▶ [What this task involves]
Please give every line below again exactly, but not its pictures.

(Saved data entries)
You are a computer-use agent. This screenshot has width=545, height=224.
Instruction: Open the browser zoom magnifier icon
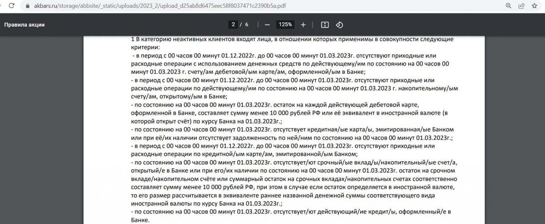508,6
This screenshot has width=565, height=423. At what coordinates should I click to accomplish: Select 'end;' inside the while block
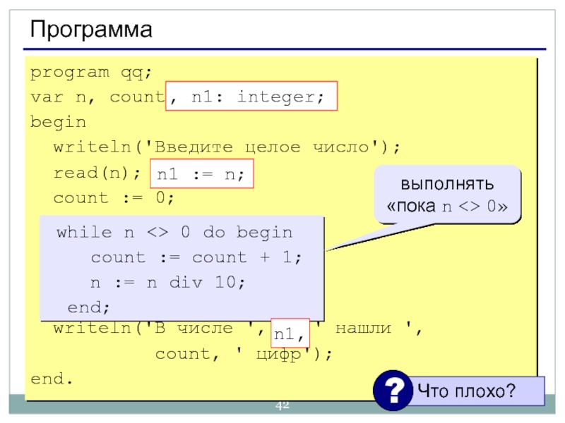(89, 307)
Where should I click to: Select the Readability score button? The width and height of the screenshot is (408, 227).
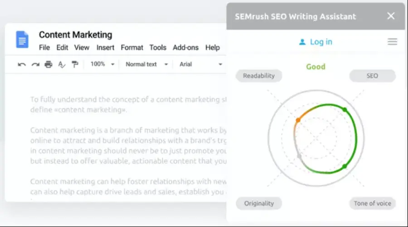[x=259, y=76]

▶ [Exercise result]
You are a computer-use agent. This screenshot has width=545, height=224.
Instruction: Open the browser zoom magnifier icon
508,6
This screenshot has width=565, height=423. At what coordinates should I click to accomplish: Select 'end;' inside the while block
(89, 307)
Where should I click to: Select the Readability score button? The width and height of the screenshot is (408, 227).
[x=259, y=76]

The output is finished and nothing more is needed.